[start]

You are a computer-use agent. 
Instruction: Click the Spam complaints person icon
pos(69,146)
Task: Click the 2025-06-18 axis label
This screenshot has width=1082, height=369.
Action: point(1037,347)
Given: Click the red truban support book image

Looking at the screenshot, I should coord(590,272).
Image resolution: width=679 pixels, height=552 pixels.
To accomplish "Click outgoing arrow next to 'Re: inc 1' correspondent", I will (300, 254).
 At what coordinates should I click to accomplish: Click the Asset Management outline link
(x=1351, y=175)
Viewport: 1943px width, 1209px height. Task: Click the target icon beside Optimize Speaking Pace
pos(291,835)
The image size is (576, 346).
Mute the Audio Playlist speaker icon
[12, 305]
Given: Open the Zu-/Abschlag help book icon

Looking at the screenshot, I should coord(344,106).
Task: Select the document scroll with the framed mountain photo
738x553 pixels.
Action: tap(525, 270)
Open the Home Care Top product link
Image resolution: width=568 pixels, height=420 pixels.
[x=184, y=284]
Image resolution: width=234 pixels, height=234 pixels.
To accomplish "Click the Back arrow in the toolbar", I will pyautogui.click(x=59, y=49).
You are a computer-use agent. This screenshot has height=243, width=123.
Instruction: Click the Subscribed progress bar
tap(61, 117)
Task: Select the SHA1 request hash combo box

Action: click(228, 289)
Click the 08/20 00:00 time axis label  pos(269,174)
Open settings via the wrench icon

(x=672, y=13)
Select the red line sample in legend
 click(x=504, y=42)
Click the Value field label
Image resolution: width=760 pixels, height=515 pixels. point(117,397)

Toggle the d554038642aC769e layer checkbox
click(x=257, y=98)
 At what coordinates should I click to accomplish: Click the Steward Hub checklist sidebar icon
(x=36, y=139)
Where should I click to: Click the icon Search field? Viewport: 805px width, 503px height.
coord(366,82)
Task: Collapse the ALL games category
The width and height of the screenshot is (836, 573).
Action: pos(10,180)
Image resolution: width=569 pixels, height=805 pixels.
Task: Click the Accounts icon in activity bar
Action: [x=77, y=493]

[end]

Swap "legend" for "chart key" in the lines starting with the one that contains "Click the 08/20" and going on through the one that contains "(x=36, y=139)", and write those lines out again with nothing else changed.

EXERCISE ANSWER ::
Click the 08/20 00:00 time axis label  pos(269,174)
Open settings via the wrench icon

(x=672, y=13)
Select the red line sample in chart key
 click(x=504, y=42)
Click the Value field label
Image resolution: width=760 pixels, height=515 pixels. point(117,397)

Toggle the d554038642aC769e layer checkbox
click(x=257, y=98)
 At what coordinates should I click to accomplish: Click the Steward Hub checklist sidebar icon
(x=36, y=139)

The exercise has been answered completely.